Thursday, July 1, 2010

Becoming Fully Alive

So I have been reading James Hollis' book Finding Meaning in the Second Half of life: How to Finally Really Grow Up and it has been both helpful and frightening.  It certainly explains many of the feelings I have been working with lately...like regret; this feeling that somewhere along the way I made a wrong turn or that I have done it all wrong.  That is not true of course.  Yet what is it that keeps nagging at me?  What is it that is demanding my attention?  How can I truly own my life...all of it..even the parts I would rather forget?

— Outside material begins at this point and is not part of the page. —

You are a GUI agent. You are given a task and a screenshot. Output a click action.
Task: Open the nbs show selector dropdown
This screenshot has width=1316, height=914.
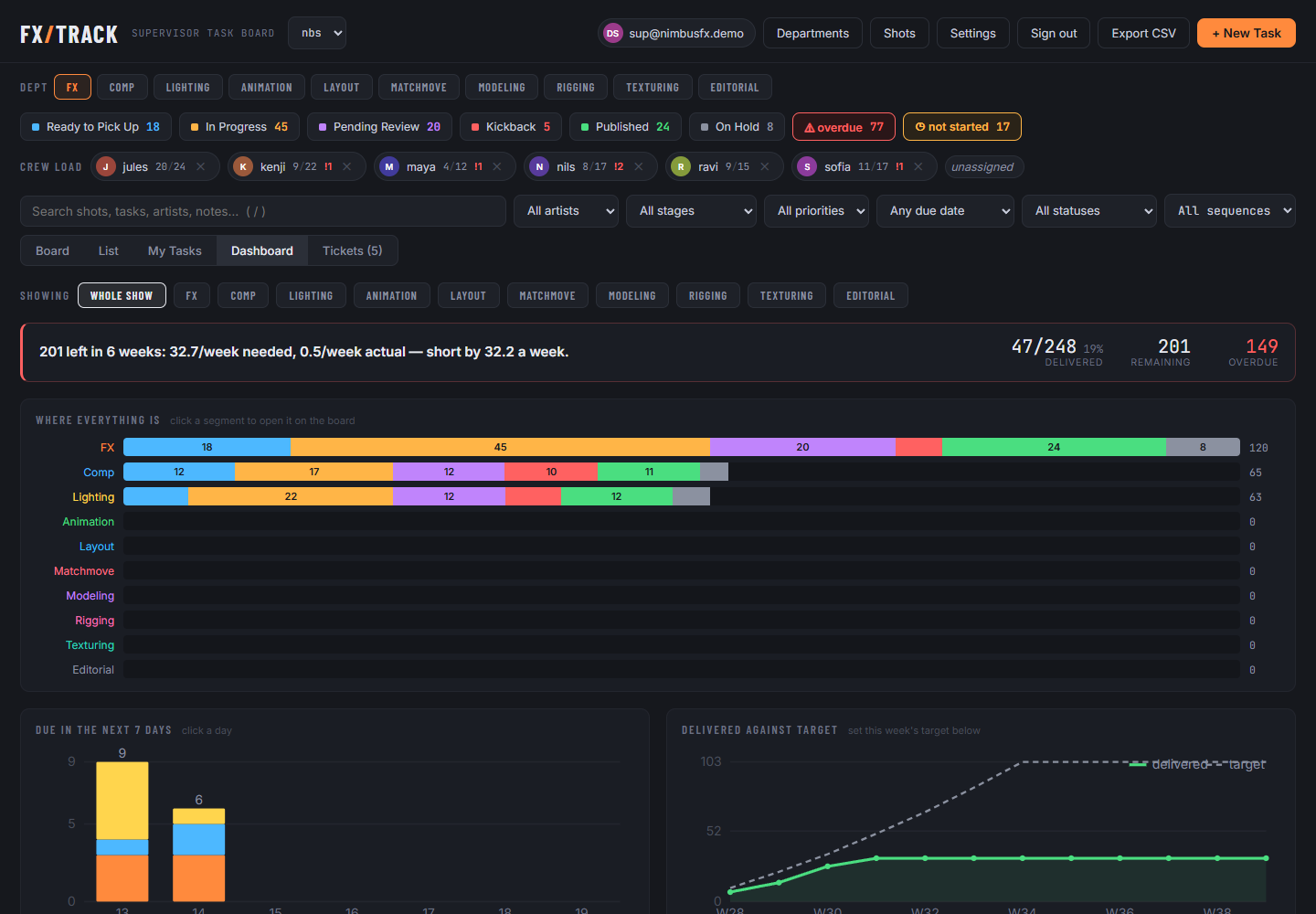pyautogui.click(x=317, y=33)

Hollis talks about the story of Job and the gifts that suffering can bring, not in an idea of suffering as redemptive.  More the idea that we will suffer in this life, we will have loss and the question is what will we do with it.  He writes: "Once again, out of the experience of suffering, an invitation is found.  As our brother Job learned, our presumptive contracts are delusory efforts by the ego to be in control.  We learn that life is much riskier, more powerful, more mysterious than we had ever thought possible.  While we are rendered more uncomfortable by this discovery, it is a humbling that deepens spiritual possibility.  The world is more magical, less predictable, more autonomous, less controllable, more varied, less simple, more infinite, less knowable, more wonderfully troubling than we could have ever imagined being able to tolerate when we were young." (85)

I love this...I love this idea that life is more magical, more varied, more infinite and it is also terrifying.  I can nearly hear my ego screaming out "NOoooooooo....don't go there" and yet I must.